The present embodiments can include a design for an integrated circuit chip, which can be created in a graphical computer programming language, and stored in a computer storage medium (such as a disk, tape, physical hard drive, or virtual hard drive such as in a storage access network). If the designer does not fabricate chips or the photolithographic masks used to fabricate chips, the designer can transmit the resulting design by physical means (e.g., by providing a copy of the storage medium storing the design) or electronically (e.g., through the Internet) to such entities, directly or indirectly. The stored design is then converted into the appropriate format (e.g., GDSH) for the fabrication of photolithographic masks, which typically include multiple copies of the chip design in question that are to be formed on a wafer. The photolithographic masks are utilized to define areas of the wafer (and/or the layers thereon) to be etched or otherwise processed.
Methods as described herein can be used in the fabrication of integrated circuit chips.

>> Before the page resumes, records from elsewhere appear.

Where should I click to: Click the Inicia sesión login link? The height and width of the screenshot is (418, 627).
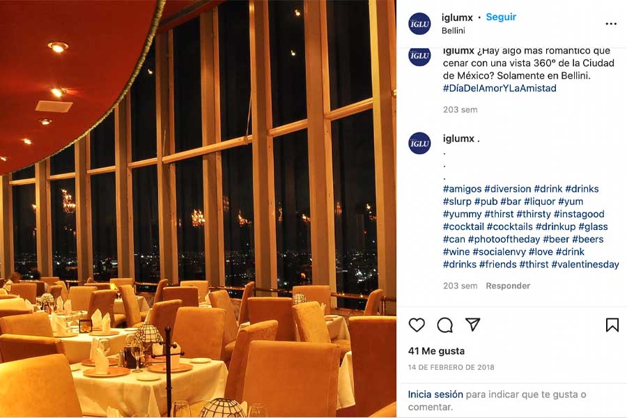(435, 394)
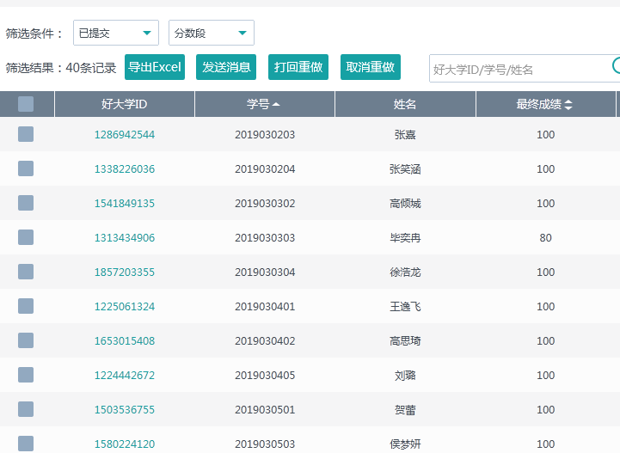Viewport: 620px width, 453px height.
Task: Toggle the select-all header checkbox
Action: tap(26, 104)
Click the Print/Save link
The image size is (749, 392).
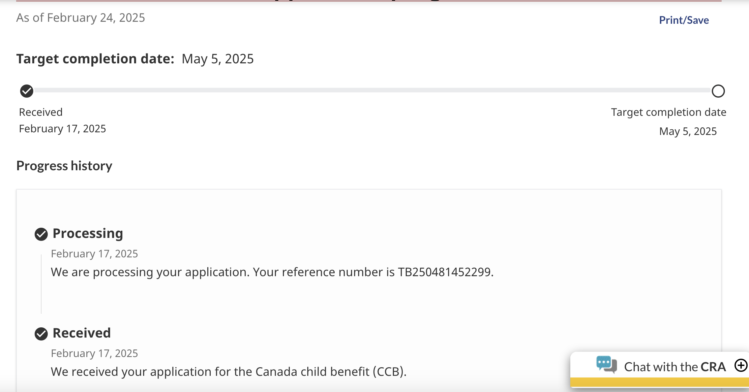(684, 20)
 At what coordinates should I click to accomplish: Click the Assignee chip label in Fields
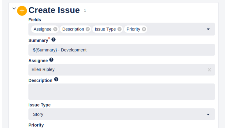tap(42, 29)
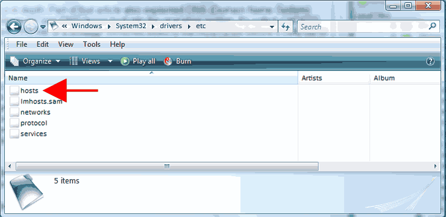Open the address bar history dropdown
The height and width of the screenshot is (217, 446).
272,27
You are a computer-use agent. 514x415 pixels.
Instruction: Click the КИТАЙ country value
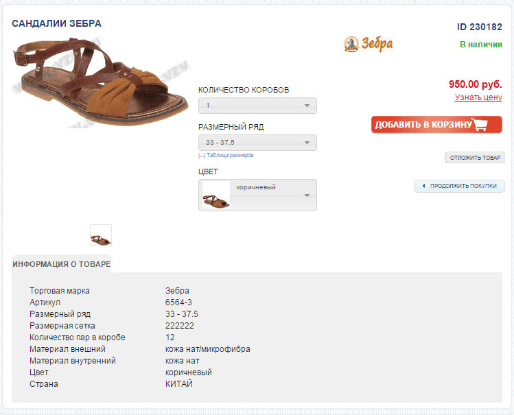tap(179, 384)
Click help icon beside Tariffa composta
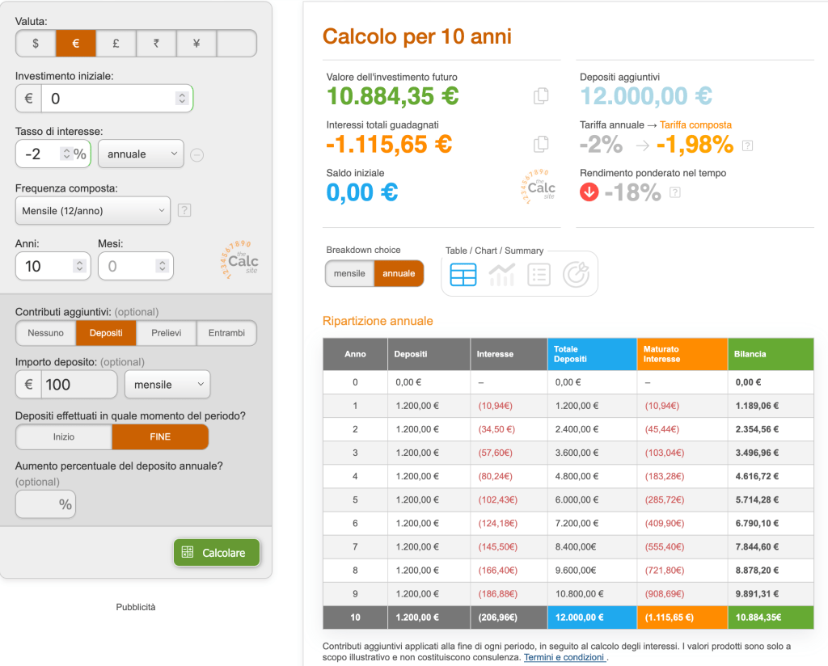The image size is (828, 666). point(747,145)
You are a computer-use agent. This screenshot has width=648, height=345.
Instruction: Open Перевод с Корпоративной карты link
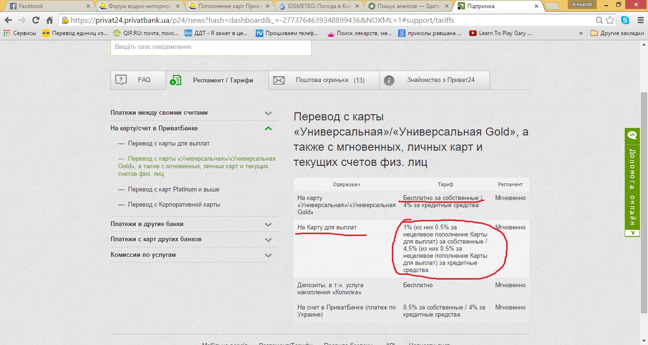[x=174, y=205]
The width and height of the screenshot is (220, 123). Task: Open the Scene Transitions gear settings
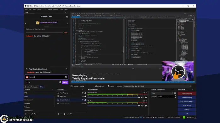pos(175,93)
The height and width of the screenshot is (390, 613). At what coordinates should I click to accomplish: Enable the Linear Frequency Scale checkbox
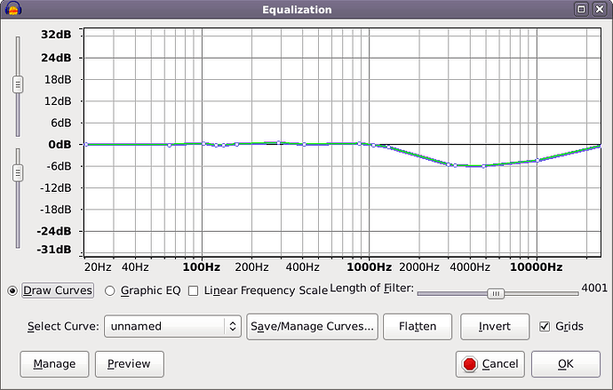194,291
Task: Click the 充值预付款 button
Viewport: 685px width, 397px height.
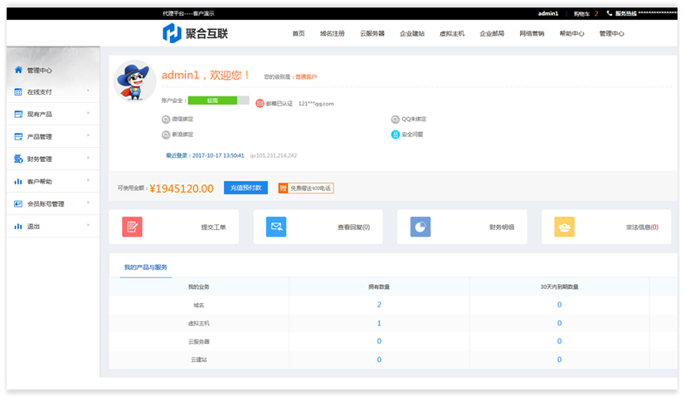Action: coord(245,188)
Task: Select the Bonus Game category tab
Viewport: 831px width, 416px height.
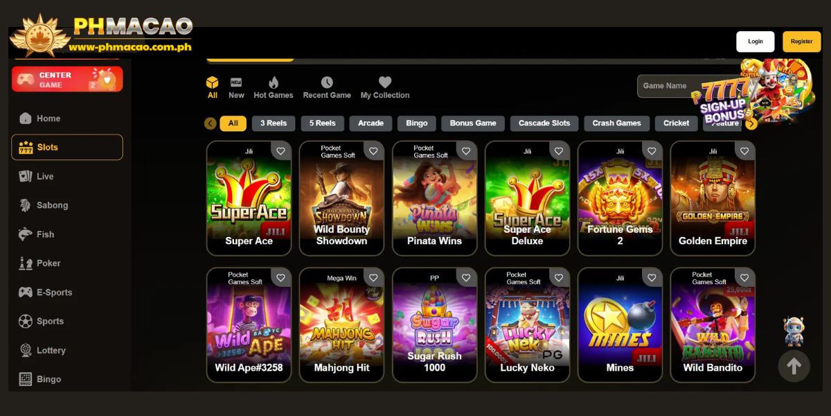Action: click(x=473, y=123)
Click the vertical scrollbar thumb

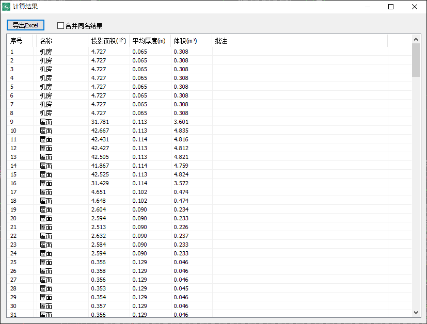pyautogui.click(x=416, y=60)
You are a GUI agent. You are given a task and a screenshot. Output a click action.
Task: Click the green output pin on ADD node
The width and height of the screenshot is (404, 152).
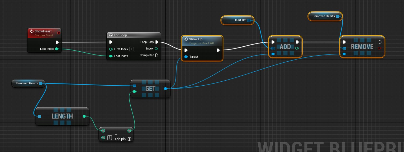tap(297, 48)
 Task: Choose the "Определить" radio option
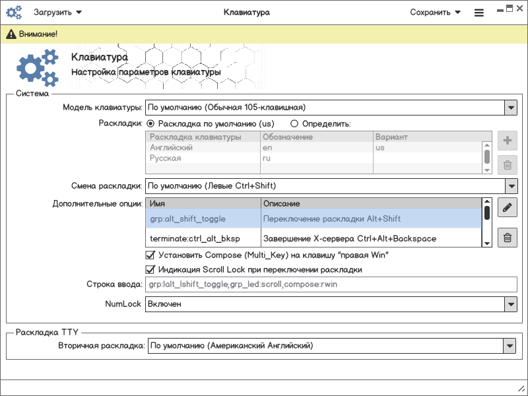[294, 123]
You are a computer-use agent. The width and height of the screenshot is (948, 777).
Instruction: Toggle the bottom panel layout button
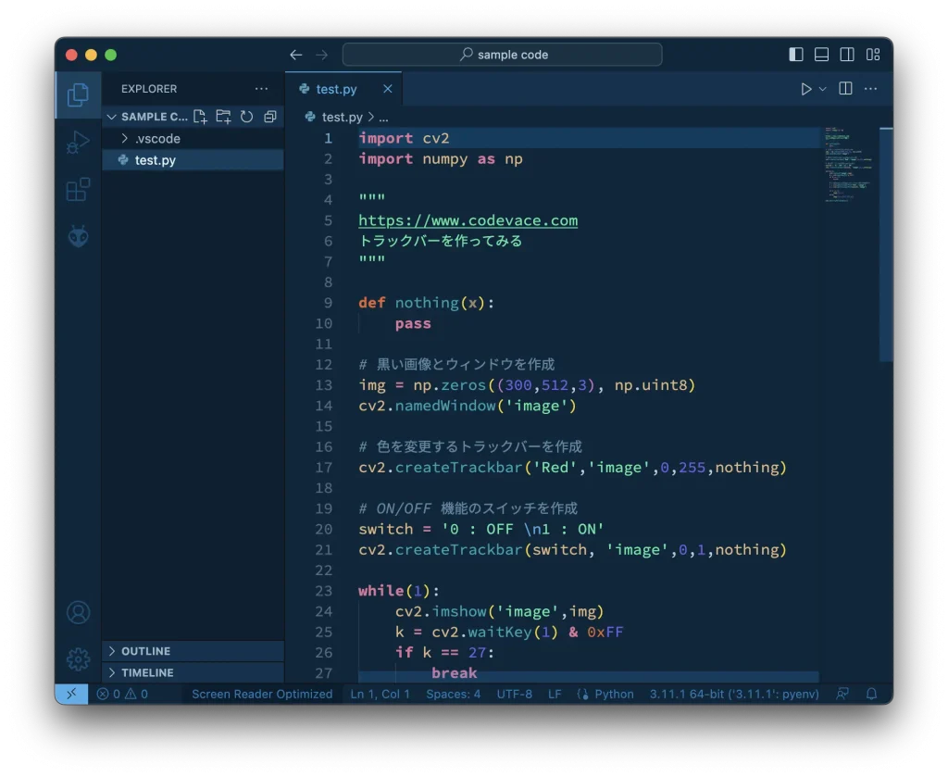[821, 55]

The resulting integrated circuit chips can be distributed by the fabricator in raw wafer form (that is, as a single wafer that has multiple unpackaged chips), as a bare die, or in a packaged form. In the latter case, the chip is mounted in a single chip package (such as a plastic carrier, with leads that are affixed to a motherboard or other higher level carrier) or in a multichip package (such as a ceramic carrier that has either or both surface interconnections or buried interconnections). In any case, the chip is then integrated with other chips, discrete circuit elements, and/or other signal processing devices as part of either (a) an intermediate product, such as a motherboard, or (b) an end product. The end product can be any product that includes integrated circuit chips, ranging from toys and other low-end applications to advanced computer products having a display, a keyboard or other input device, and a central processor.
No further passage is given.